The public and the profession should not accept the MoJ’s spin-doctoring which sees them sitting on bad news until post-election
Anyone who has had dealings with the Ministry of Justice (MoJ) will be well aware that the age of spin-doctoring is far from dead and buried. However, events have come to light in recent days that suggest the government ministry, or at the very least the people running it, are not fit to run the administration of justice in this country.
Over the weekend it was reported that the business secretary, Vince Cable had privately clashed with the Lord Chancellor, that almost all lawyers love to hate, Chris Grayling, over a substantial drop in the number of sexual discrimination cases being heard in employment tribunals, following the introduction of fees.
The number of claims brought before the Employment Tribunal has plunged for consecutive quarters and, according to the Guardian, Cable has ordered his department to investigate whether the fees are proving a barrier to justice. This comes after requests for a review of the fee scheme were repeatedly ignored by the justice secretary and the MoJ.
Grayling has often been criticised for ignoring the opinions of the legal profession when ushering in divisive reforms to the justice system, but to blatantly ignore a cabinet colleague after assurances that a review would come a year after implementation of the fees policy, suggests a complete disregard for anything but his own ideology.
Of course, Cable, and his Liberal Democrat colleagues, should not escape without criticism. After all, it was they who agreed with the contentious policy in the first place, as they did with numerous others. Let us not forget that not a single Lib Dem opposed the government’s Criminal Justice and Courts Bill containing the controversial provisions on the limiting of judicial review claims.
As telling as Grayling’s refusal to even acknowledge there may be something rotten in the employment tribunals, Cable’s leaks to the press smack of desperation in the lead up to a general election that many expect to be devastating for his party.
But allegations that suggest the chancellor has been ‘sitting on’ bad news until after the May election are not been confined to the employment tribunals. Ian Dunt reports on Politics.co.uk this week that the MoJ are purposefully restricting the release of evidence concerning the impact of legal aid cuts, so as to avoid embarrassment before we all head off to the ballot box.
The shadow justice secretary, Sadiq Khan, has been waiting 16 weeks for an answer to what should be fairly straightforward question: how many litigants in person are clogging up the court system as a result of government cuts to legal aid? Khan has now written to justice minister Shailesh Vara asking why he has yet to receive an answer.
No hard data exists to answer this question outside of the MoJ, although anecdotally some judges and barristers suggest that half of all cases involve at least one party being unrepresented, while the chair of the House of Commons Public Accounts Committee, Margaret Hodge, recently said there has been a 30 per cent rise in the number of family court cases in which both parties were litigants in person.

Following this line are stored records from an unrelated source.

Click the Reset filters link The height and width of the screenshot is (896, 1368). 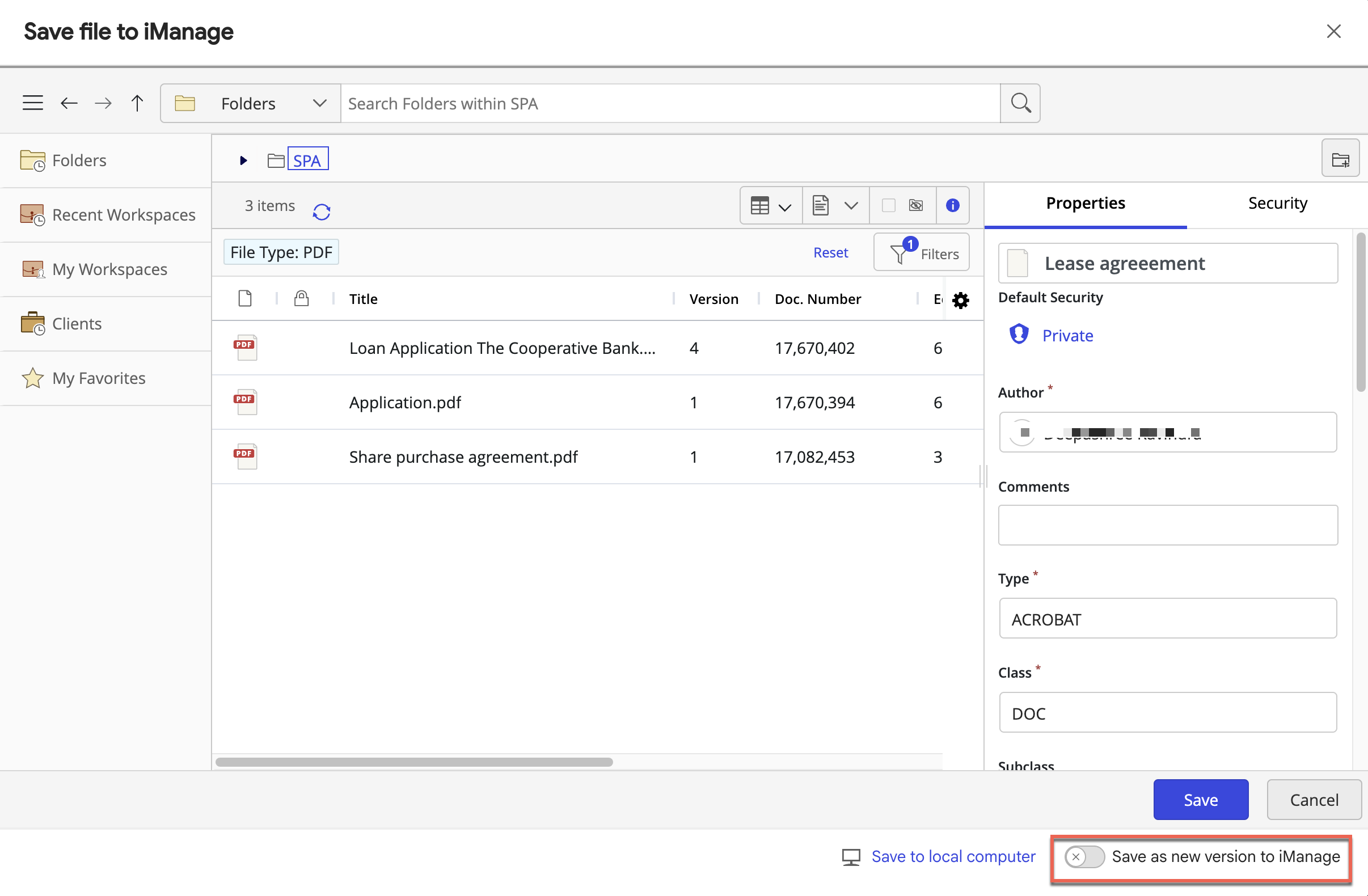coord(830,252)
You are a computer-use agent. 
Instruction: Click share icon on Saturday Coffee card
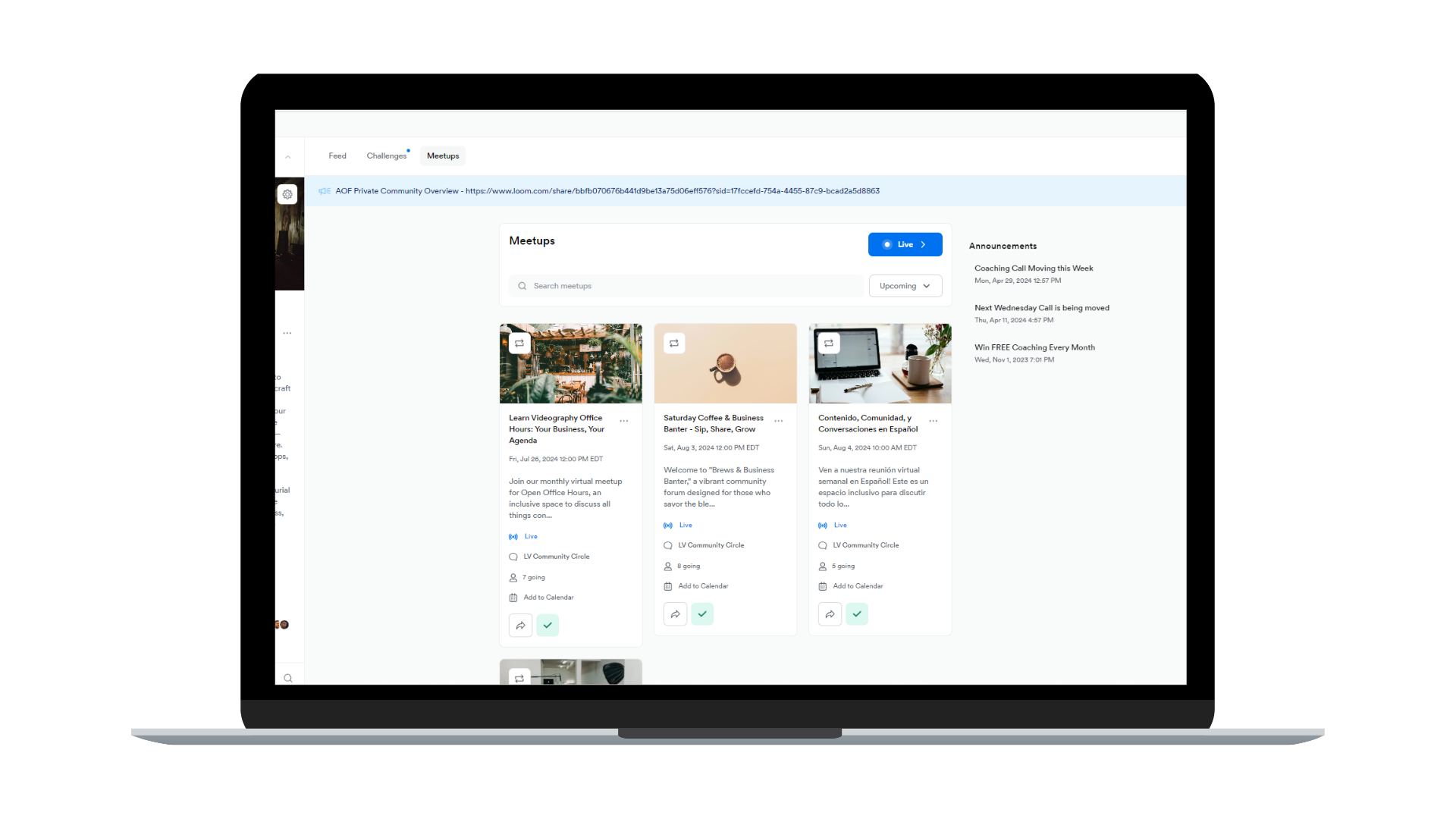pyautogui.click(x=675, y=614)
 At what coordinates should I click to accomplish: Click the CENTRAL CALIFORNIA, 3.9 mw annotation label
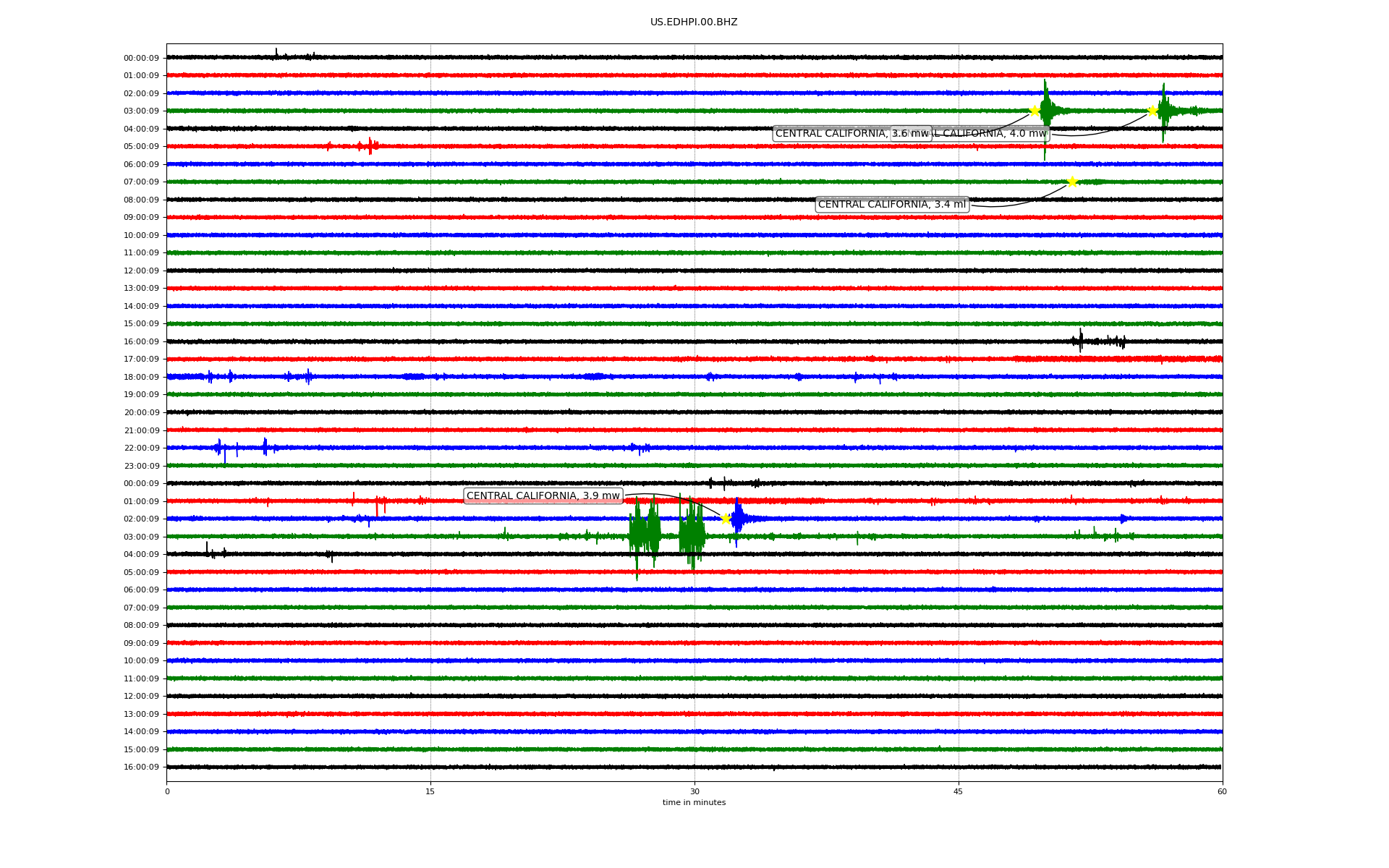click(543, 496)
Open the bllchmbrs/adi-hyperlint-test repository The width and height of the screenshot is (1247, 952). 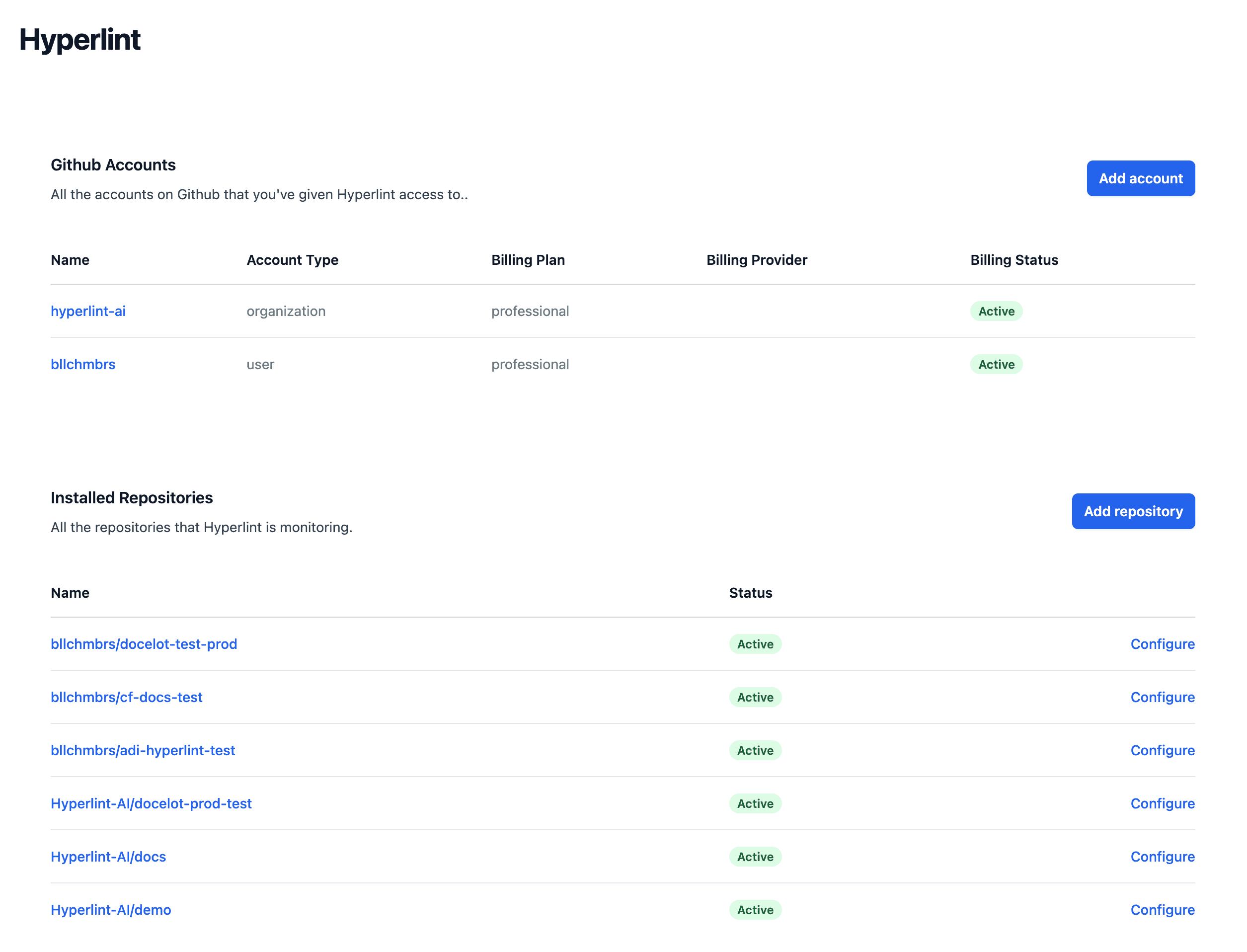tap(143, 750)

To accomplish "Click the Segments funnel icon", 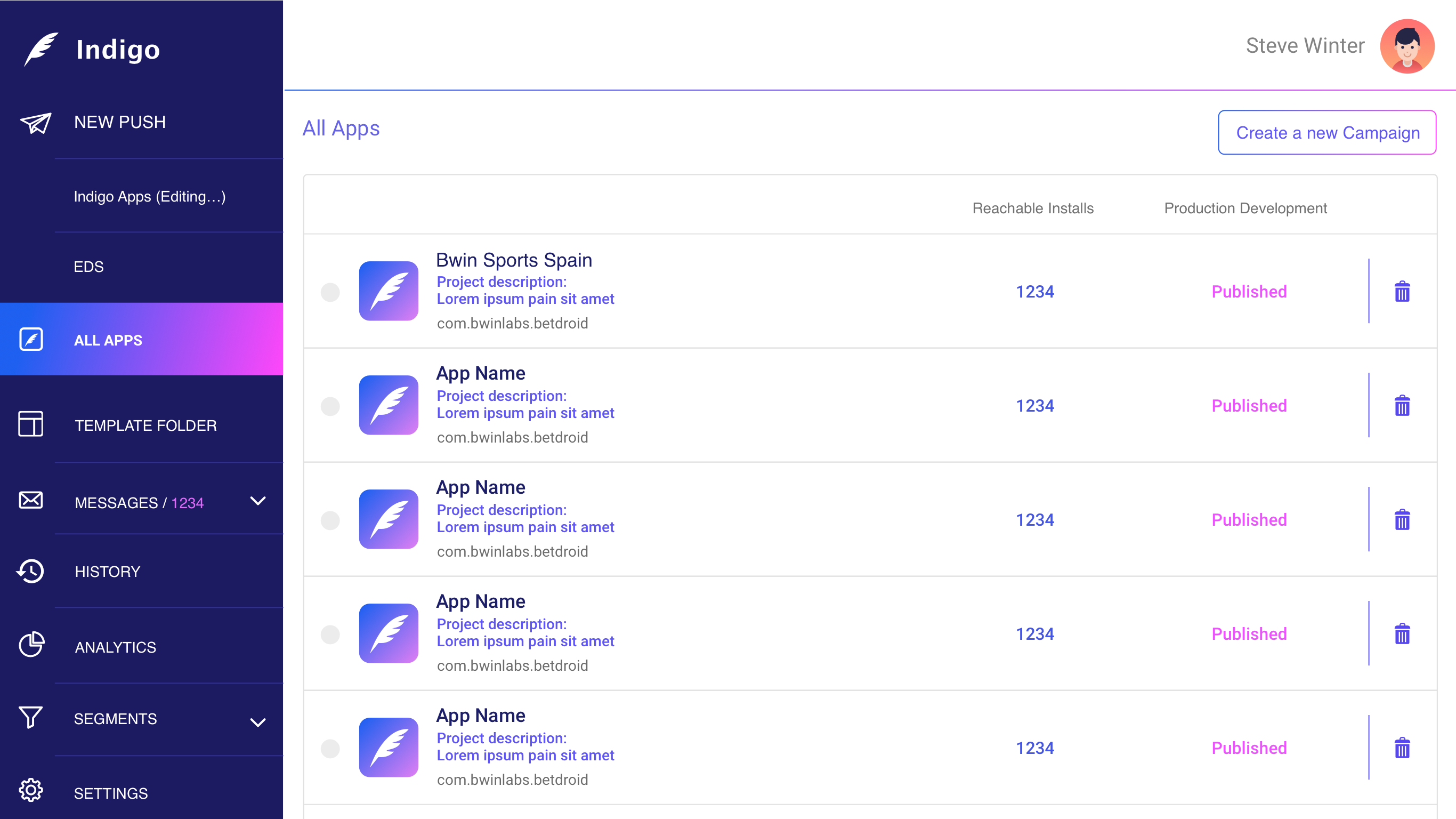I will tap(30, 717).
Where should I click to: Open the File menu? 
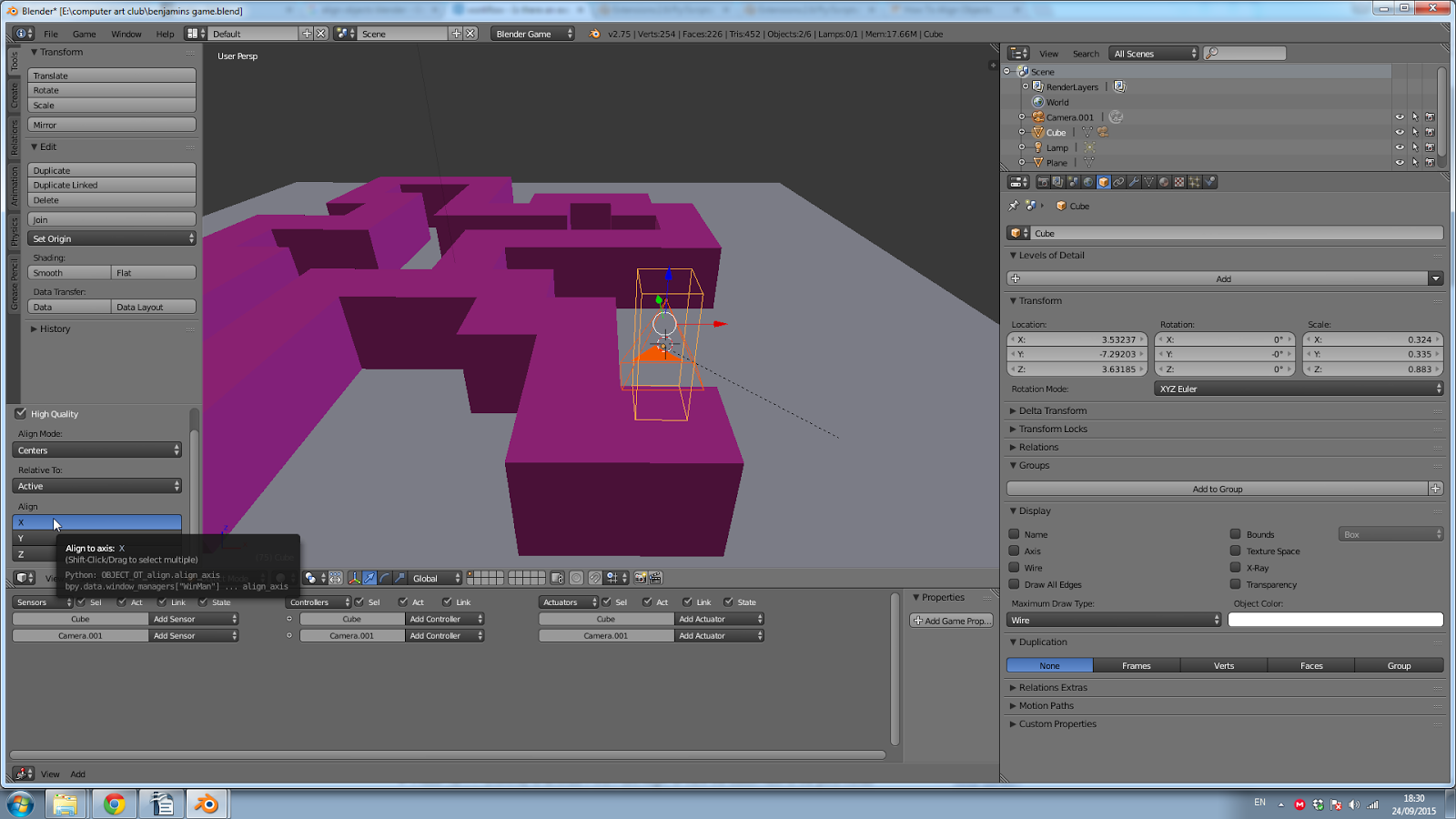[x=51, y=34]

What we know however that 77 per cent of judges view litigants in person as one of the main challenges for the judiciary, along with a reduction in support staff, fiscal constraints and a loss of judicial independence. Of even more concern was the news that only 2 per cent of judges felt valued by the government. Further, one in five civil servants apparently want to quit the Legal Aid Agency. This should all make for uncomfortable reading for Grayling. Not that we ever hear him say so.
The Great British public are used to government spin, perhaps so much so that we have become immune to it. Even as a journalist, it has come to the point where I take bets with myself as to how the ministry will decide to spin a story each week.
Even before contacting the MoJ, I can almost type out word-for-word its response to a request for comment. I have lost count of the number of times it begins with mention of ‘the deficit’, ‘strained economic times’, ‘taxpayers’, and ‘resources are not limitless’.
What the current incumbents of Petty France don’t seem to realise is that access to justice should not be limited in any way. Yet with Grayling’s reforms we now have a justice system that no longer works for the public. No amount of spin will lead to a white wash of this government’s failings in that regard. We all know it and it is time Grayling bit the bullet and showed us just how good a non-lawyer Lord Chancellor he really is.